Lecture 9 — Machine Learning III, Introduction to Classification#

Learning Outcomes#

By the end of this lecture, you will be able to:

  • Distinguish classification from regression and relate today’s methods to the previous lectures.

  • Explain and use Decision Trees, Neural Networks, and Gaussian Process models for classification.

  • Interpret model outputs: class probabilities, decision regions, and model uncertainty (for GPs).

  • Use accuracy as a metric (and know when it’s not enough).

ML Types: Schematic - Recap#

Original image from this paper. CC BY 4.0 License

Screenshot.png

Classification vs Regression#

  • Regression (previous lectures): predict a number (e.g., viscosity, concentration); typical loss: SSE.

  • Classification (today): predict a category (e.g., stable vs. unstable, population A vs. population B); typical training criteria depend on the model (impurity for trees, cross-entropy for NNs, likelihood for GPs).

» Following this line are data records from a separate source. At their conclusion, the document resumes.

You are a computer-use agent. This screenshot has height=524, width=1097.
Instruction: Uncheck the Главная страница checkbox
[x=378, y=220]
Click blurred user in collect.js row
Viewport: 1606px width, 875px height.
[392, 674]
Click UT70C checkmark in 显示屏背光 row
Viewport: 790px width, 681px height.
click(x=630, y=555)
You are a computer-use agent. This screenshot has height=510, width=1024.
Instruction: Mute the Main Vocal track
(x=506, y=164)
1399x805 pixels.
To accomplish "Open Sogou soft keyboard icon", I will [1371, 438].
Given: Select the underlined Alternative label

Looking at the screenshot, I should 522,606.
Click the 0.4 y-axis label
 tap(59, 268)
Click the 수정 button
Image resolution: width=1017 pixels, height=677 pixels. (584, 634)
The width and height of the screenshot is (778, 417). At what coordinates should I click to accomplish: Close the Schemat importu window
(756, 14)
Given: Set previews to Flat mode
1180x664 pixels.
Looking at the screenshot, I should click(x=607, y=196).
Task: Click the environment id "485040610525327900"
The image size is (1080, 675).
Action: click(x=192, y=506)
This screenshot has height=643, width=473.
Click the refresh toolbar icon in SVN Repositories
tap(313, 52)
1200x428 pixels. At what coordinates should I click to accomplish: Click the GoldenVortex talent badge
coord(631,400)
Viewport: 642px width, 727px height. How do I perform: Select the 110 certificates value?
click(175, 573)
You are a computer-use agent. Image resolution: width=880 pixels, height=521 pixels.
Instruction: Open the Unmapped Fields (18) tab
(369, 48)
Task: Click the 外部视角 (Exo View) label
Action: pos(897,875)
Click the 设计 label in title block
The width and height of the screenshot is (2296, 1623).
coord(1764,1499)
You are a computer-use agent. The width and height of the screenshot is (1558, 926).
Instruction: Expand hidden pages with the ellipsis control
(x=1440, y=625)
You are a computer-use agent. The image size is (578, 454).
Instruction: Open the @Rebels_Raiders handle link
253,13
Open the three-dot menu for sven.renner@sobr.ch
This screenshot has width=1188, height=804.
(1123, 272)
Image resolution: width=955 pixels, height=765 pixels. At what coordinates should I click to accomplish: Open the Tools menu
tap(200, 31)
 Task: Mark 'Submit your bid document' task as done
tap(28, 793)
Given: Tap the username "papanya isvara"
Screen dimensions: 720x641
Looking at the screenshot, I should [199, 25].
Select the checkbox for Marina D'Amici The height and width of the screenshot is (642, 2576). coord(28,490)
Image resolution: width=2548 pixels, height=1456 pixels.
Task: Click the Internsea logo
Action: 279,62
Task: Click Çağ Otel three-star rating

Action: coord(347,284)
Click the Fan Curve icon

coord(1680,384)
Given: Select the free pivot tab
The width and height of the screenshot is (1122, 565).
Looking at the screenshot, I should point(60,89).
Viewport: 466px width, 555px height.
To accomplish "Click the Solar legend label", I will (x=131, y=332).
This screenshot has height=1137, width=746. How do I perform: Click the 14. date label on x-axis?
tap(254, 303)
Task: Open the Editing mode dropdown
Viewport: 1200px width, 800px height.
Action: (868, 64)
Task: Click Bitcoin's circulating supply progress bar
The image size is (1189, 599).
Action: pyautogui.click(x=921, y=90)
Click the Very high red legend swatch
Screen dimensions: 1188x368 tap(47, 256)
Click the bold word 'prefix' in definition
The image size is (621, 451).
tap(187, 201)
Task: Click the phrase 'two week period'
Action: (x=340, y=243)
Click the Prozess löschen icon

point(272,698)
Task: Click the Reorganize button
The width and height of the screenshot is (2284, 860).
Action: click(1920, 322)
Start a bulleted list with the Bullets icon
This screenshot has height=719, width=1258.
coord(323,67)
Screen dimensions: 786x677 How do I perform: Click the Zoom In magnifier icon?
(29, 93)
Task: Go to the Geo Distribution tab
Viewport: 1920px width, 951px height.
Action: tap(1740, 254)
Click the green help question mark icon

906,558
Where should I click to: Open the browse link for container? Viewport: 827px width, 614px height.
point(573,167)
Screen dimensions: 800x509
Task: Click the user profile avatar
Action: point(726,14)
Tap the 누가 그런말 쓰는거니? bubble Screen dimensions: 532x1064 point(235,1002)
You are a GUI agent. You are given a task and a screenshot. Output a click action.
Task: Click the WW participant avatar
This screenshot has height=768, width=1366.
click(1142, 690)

Accuracy (definition). For classification, accuracy is the fraction of correct predictions:

\[\text{Accuracy} = \frac{\text{\# correct predictions}}{\text{\# total predictions}}\]

Accuracy is intuitive and fine for balanced datasets. For imbalanced data, we should also examine precision, recall, and F1. It is beyond the scope of this class to go over details about these. But you should be aware that when there is an imbalanced distribution (e.g., unequal distribution of data points across categories) we need to be extra careful regarding accuracy, precision and bias.

Decision Trees for Classification#

The idea is conceptually simple: We Partition the feature space with simple questions (e.g., is \(x_1<0.3\)?) so that each region (leaf) is as pure as possible, meaning it mostly contains one class. Trees grow by recursively choosing splits that reduce a measure of impurity.

Impurity — one of two common measures. Let \(p_k\) be the fraction of samples of class \(k\) in a node:

  • Gini impurity: \(\; G = 1 - \sum_k p_k^2\)

It is 0 when a node is pure (all one class) and increase as the node becomes mixed.

  • If you randomly pick a label from the node according to its class proportions, the chance you’re wrong is exactly the Gini impurity for the binary case (and closely related for multi-class). Lower Gini = fewer mistakes.

Mini example (numbers). Suppose a node has 5 samples: 4 blue, 1 red. Then \(p_{\text{blue}}=0.8\), \(p_{\text{red}}=0.2\). \(G = 1 - (0.8^2 + 0.2^2) = 1 - (0.64 + 0.04) = 0.32\). If a split separates reds from blues, impurity will drop — that’s a good split.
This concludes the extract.